Learn how to create new crinum crosses, it is quite easy if you follow these steps. Tony shows the whole process. We hope some of you will consider taking on plant breeding as a hobby.
All right, welcome to Crinum Breeding 101. This is one of our crinum trial areas where we have uh over 165 different crinum lilies. Crinum lilies are members of the amarillid family, so they're in the same genus as rain lilies, lycoris, hippeastrum, so many plants, sprekelias, that we know and love. And a lot of these, there are some species in here, but most everything in here has been created as a hybrid. Now some of it is accidental, that people go out, they pot the seed, and whatever the insect cross, that's what they get. We actually enjoy making controlled crosses. And to do that you simply take the pollen from one, put it on the stigma from the other. Let's look at how that happens.
So here is a fully open flower. When the flower gets at this stage and it's been open for long, you can pretty much assume that somebody's already been in there and had sex with it. So, the two different parts, these are the male parts, that have the pollen on them. So, if you take and you rub your finger and you get something on it, that's pollen. And this is the stigma. What you want to do, is take that and put it on here. And you can do it that simply. Now we would rather actually go in and take this and you see the pollen and put it on here. And then that's all you do. And then you mark your flower. We recommend getting some waterproof tags that have a string and then tie it on your flower, and you want to tie it on down where the pods are going to be produced. If you look at the base, this is all stalk, that's developing seed pod down there. So, you want to get it down below that pod and tied on at that point. And then you want to label it and you always label with the pod parent first. So, the plant that's going to set seed goes first and then you put x times the parent.

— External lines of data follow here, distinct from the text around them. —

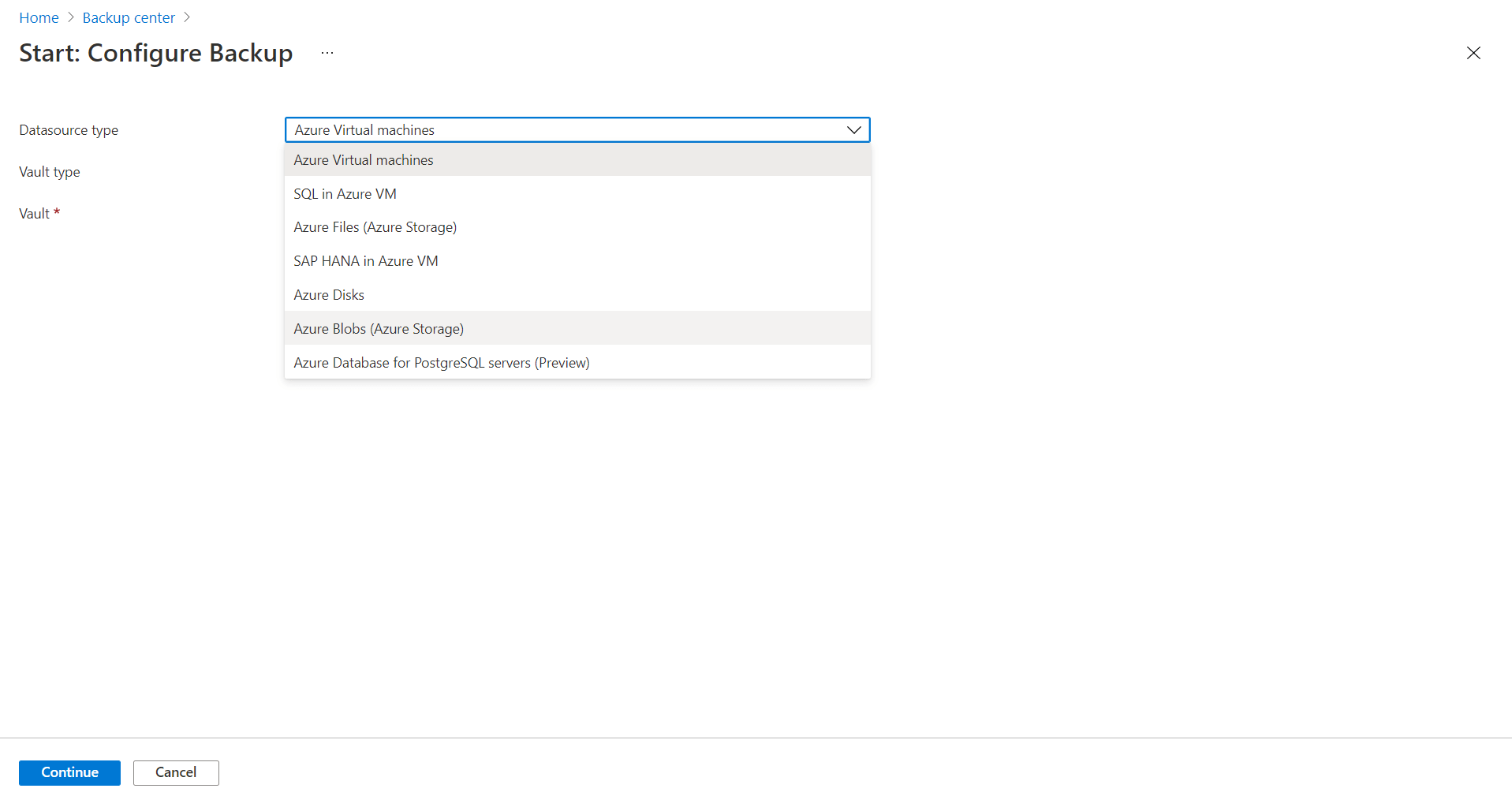Click the Datasource type combo box field
This screenshot has height=807, width=1512.
coord(564,130)
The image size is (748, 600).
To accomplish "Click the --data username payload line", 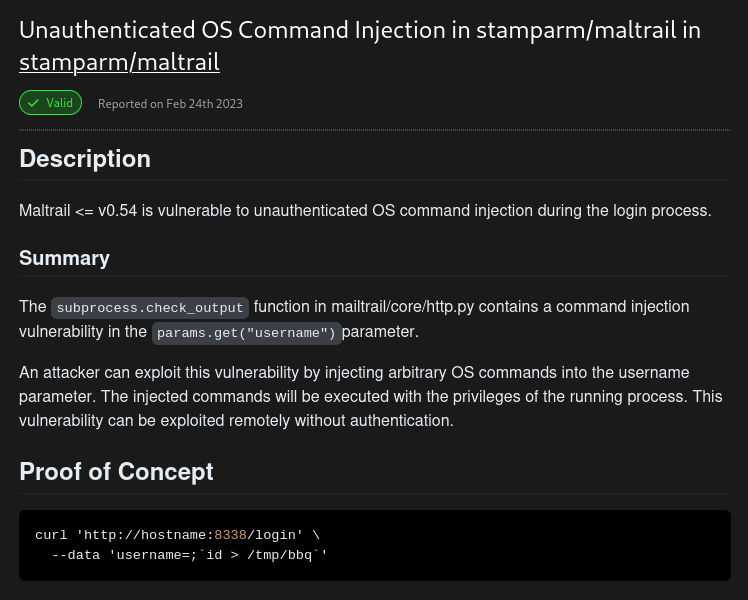I will 189,555.
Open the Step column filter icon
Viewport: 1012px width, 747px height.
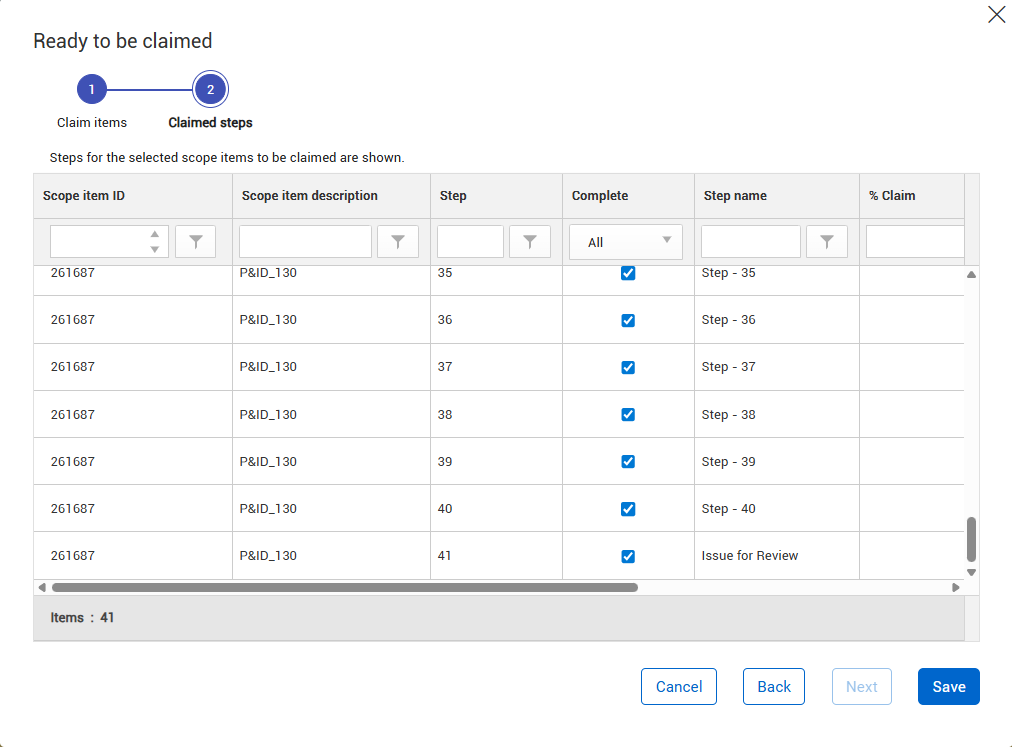pos(530,242)
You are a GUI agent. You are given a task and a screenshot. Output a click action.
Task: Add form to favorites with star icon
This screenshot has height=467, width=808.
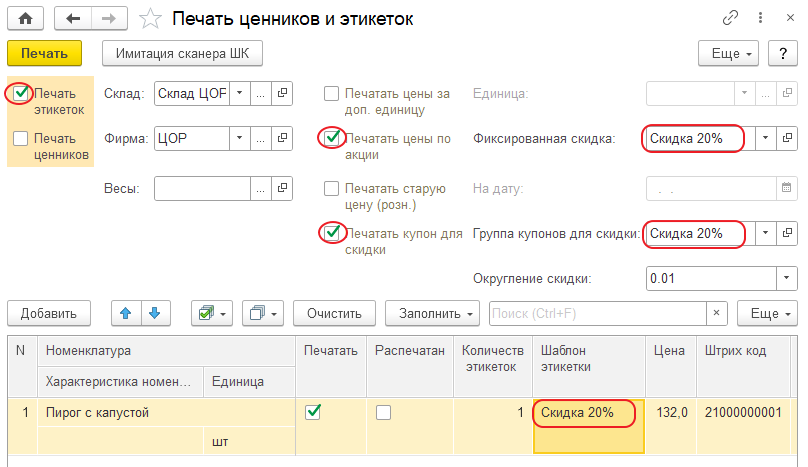[149, 19]
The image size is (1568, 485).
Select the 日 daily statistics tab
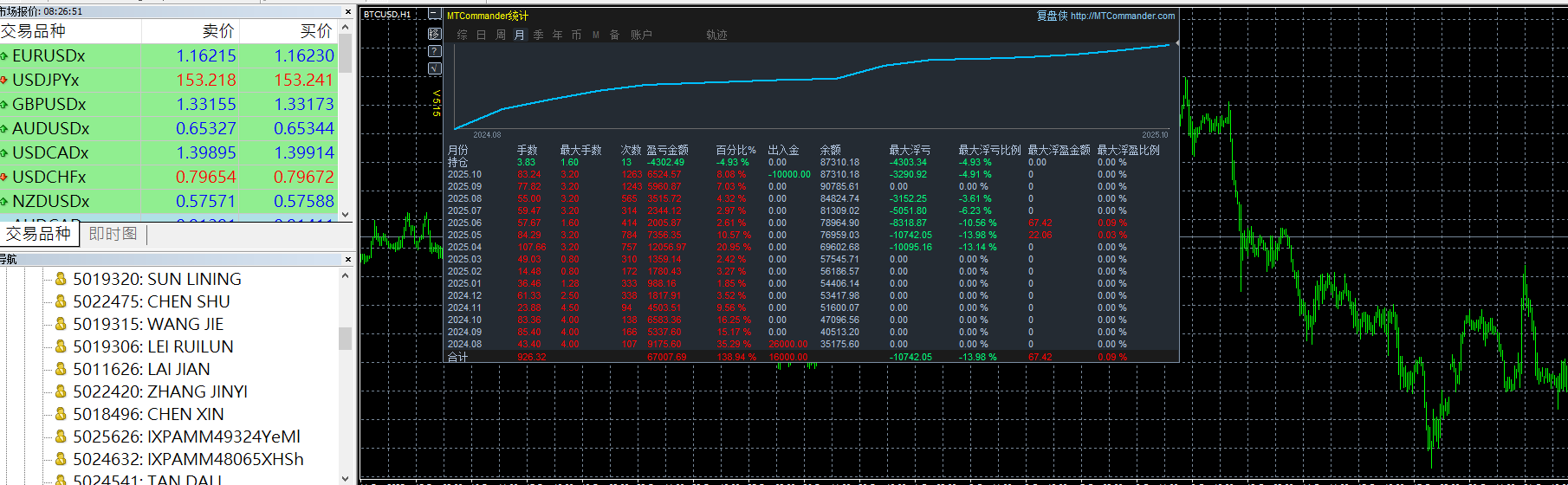pyautogui.click(x=481, y=35)
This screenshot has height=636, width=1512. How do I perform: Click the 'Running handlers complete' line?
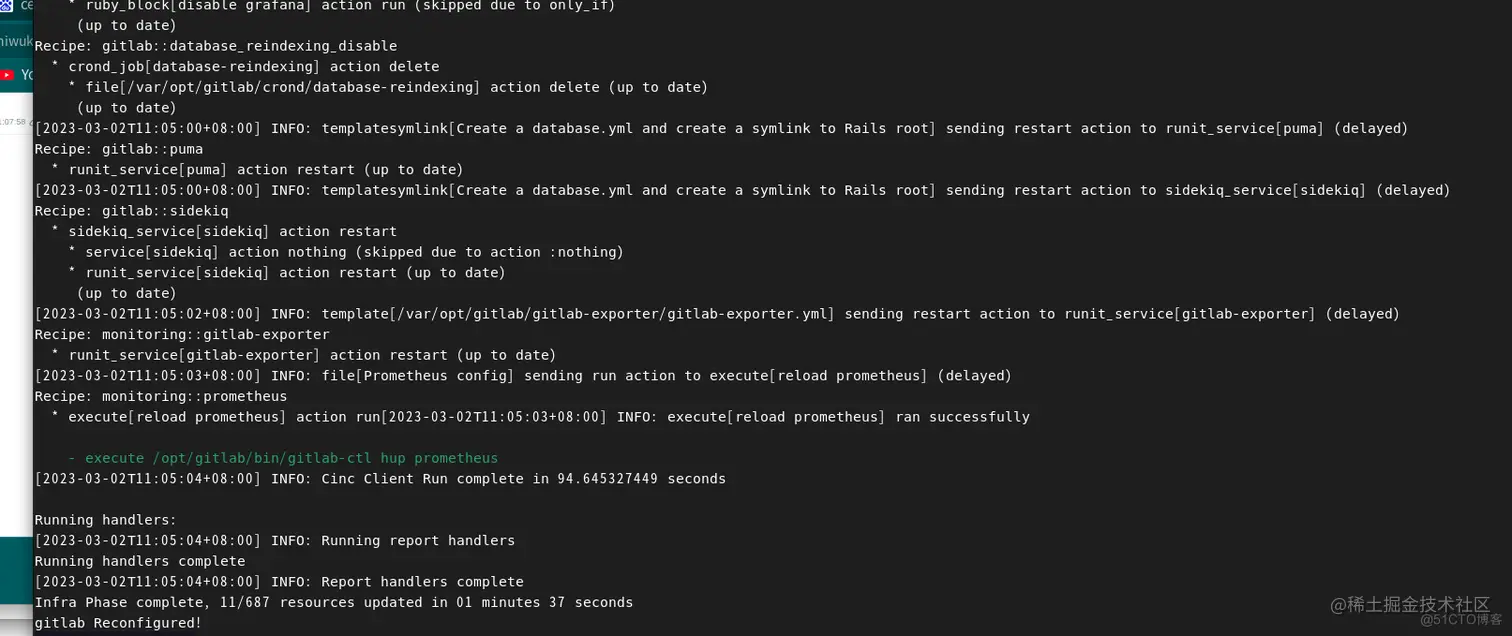pos(140,561)
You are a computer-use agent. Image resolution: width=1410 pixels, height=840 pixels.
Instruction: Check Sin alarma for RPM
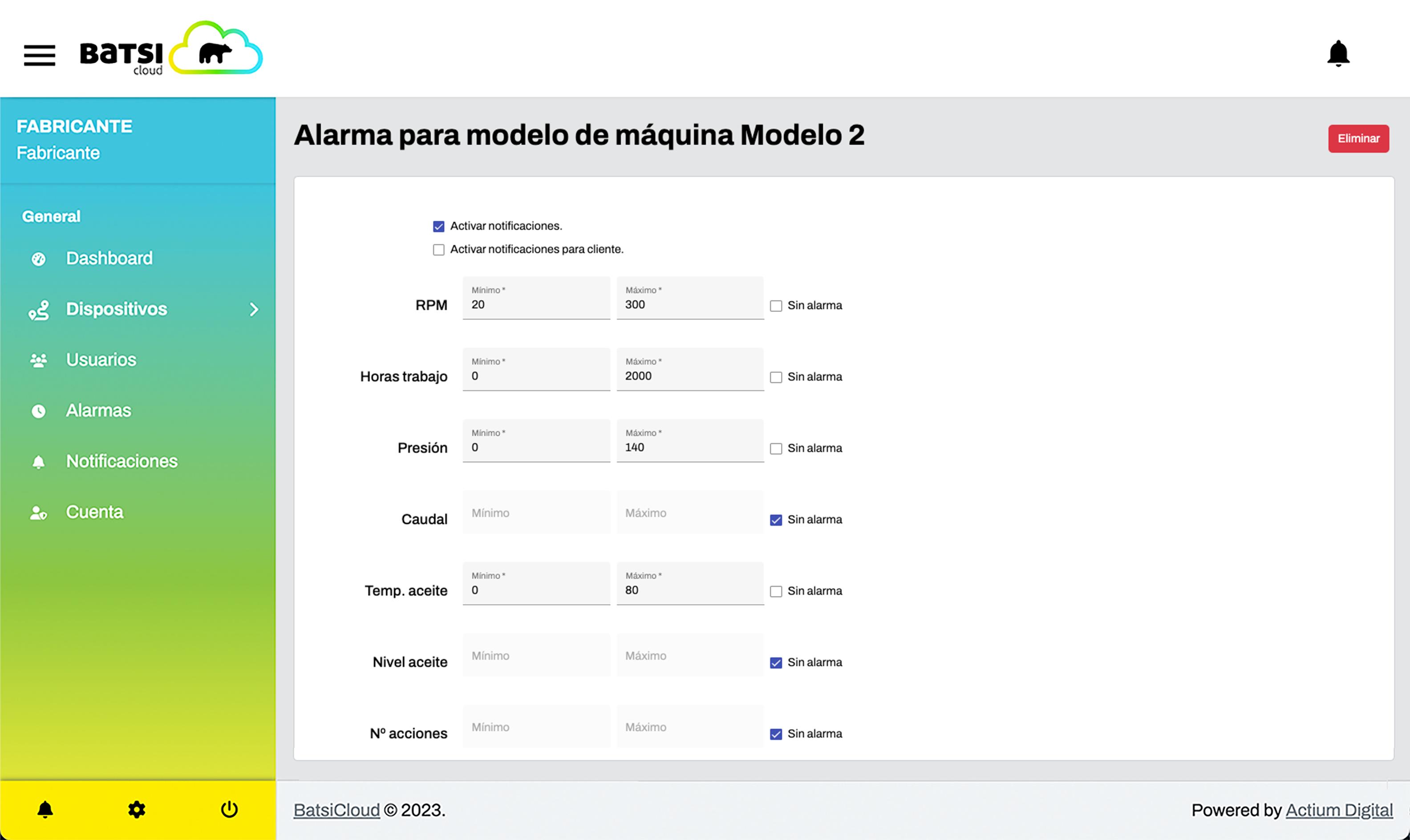(775, 305)
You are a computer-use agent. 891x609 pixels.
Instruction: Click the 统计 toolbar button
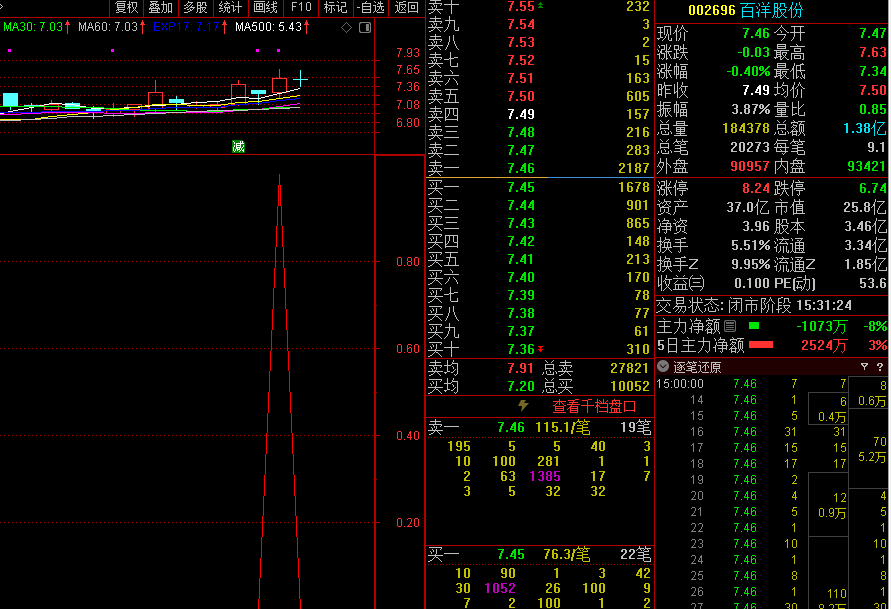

Improving on the Parent Crinum Lily
This is actually one of our hybrids. This is one we're calling 'Razzleberry,' it is not on the market yet. But you see we've got these, and this is late in the day on a warm day, beautiful, beautiful, sturdy dark red stalks, which are really incredible, an amazing floral show. We're looking for large numbers of buds and this has... this has a lot of buds. This is probably 18 to 20 flower buds on one. Now what would we like to do to improve that? Because breeders are always looking - all right that's a great plant, but how do we improve that? Well, the way to answer here, would be to make the stripes darker. We just got another plant growing nearby, this is one called 'Forever Stripes' - beautiful flowers, doesn't have the dark stalks, doesn't have the number of flowers this has. We're going to cross the two of these. We're going to across this with this. So, we're going to take the pollen off this. Now as I mentioned, these flowers have been open since last evening, so they're already done with, so you're not going to get a good cross there. So, what we have to do, is go to the unopened flowers, these will be opening tonight. And the way you can tell is, be out here about six o'clock in the evening and the flowers start to unfurl. We happen to know that, and we know what size. First thing we're going to do is pull off all the petals, because those get in the way of getting to the... of getting to the good stuff. All right, so here we go. We're going to get those petals off. You don't want to interfere with getting any of the sexual parts off. All right, so we still got our pollen from yesterday, so the pollen will be good, if there's still any left that the insects haven't done. So, we just... basically you can just pull the pollen. And you go in here again and find the stigma, which is clean. Now a lot of people will use goggles that have magnification so you can actually see this, but we can see it pretty well. And we're just dusting that on the stigma. And you can see that's now covering the stigma. And so that's ready to go! So, we will tag that flower, and then we will know within generally a month, if you have seed.
Timing is Everything
And once those seed develop, you need to sow them fresh. Crinum seed are very fleshy, and they go bad really, really quickly. So, you do that, and then you'll have something that will come up in... really a matter of a couple weeks. Now to flower, it's generally going to be about three to five years, depending on how good a job you do growing. But you can make the cross several days in a row, so tonight for example, we would have two flowers that would be ready to make that cross. And then these will probably be one to two days later. There's actually another one for tonight, so we got three for tonight, and then these would come on. You typically want to make your crosses in the early evening, five to six o'clock is when your stigmas are ready. You got to wait until they're actually sticky and you can come in. And we know timing wise... but generally, if you have a doubt, come in and actually you can feel that. And it develops almost a little goo there, and that's what holds the pollen on. So, if you get it too early, if you try to do this in the morning - no good. You got... you're not going to impregnate your crinum early in the morning. You've got to do it that early to mid/late afternoon, or early evening, when you're able to get that. And I hope you give that a shot. We need more plant breeders, especially amateurs that really want to play with a genus that commercial people are not ever going to mess with. And that would be crinum lilies.